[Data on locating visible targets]

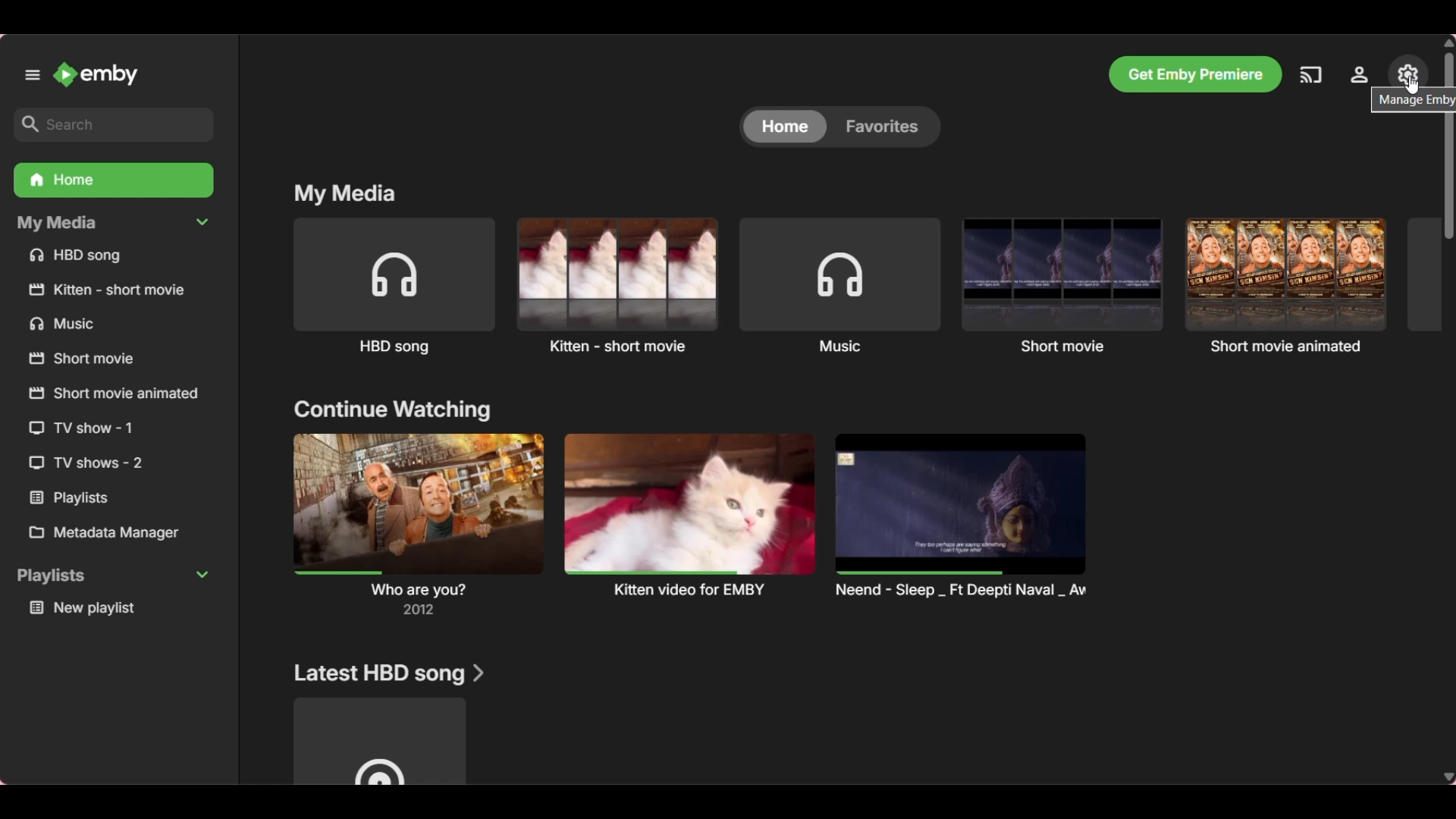  Describe the element at coordinates (394, 288) in the screenshot. I see `Song` at that location.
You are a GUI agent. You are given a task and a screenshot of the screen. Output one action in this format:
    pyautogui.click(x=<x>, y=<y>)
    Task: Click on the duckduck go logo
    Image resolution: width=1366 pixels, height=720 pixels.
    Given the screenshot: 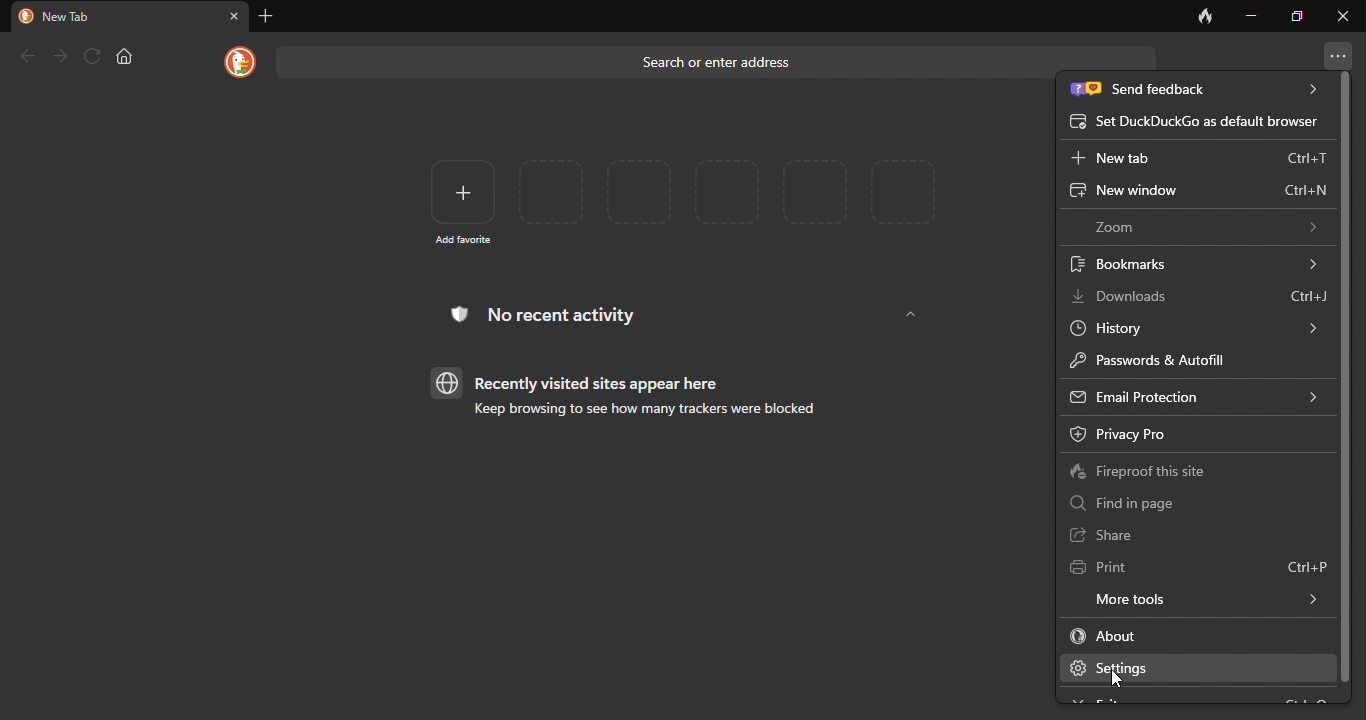 What is the action you would take?
    pyautogui.click(x=24, y=16)
    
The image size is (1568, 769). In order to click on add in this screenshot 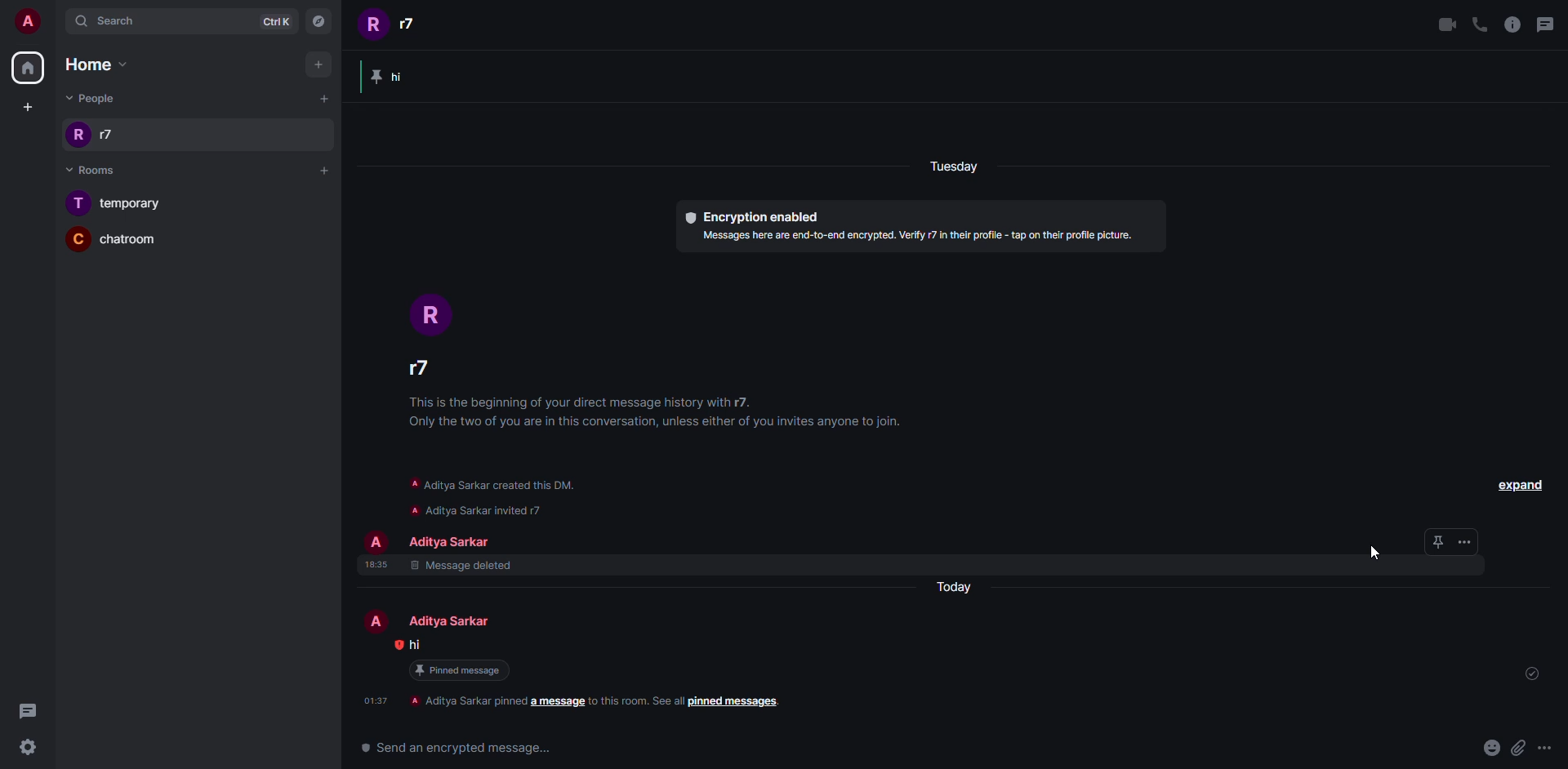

Given problem
In the stretch from the line containing "You are a GUI" through the line containing "Image resolution: width=1366", swap "duckduck go logo" for "search button" and reproduce those lines with nothing else altered.

Exercise output
You are a GUI agent. You are given a task and a screenshot of the screen. Output one action in this format:
    pyautogui.click(x=<x>, y=<y>)
    Task: Click on the search button
    Image resolution: width=1366 pixels, height=720 pixels.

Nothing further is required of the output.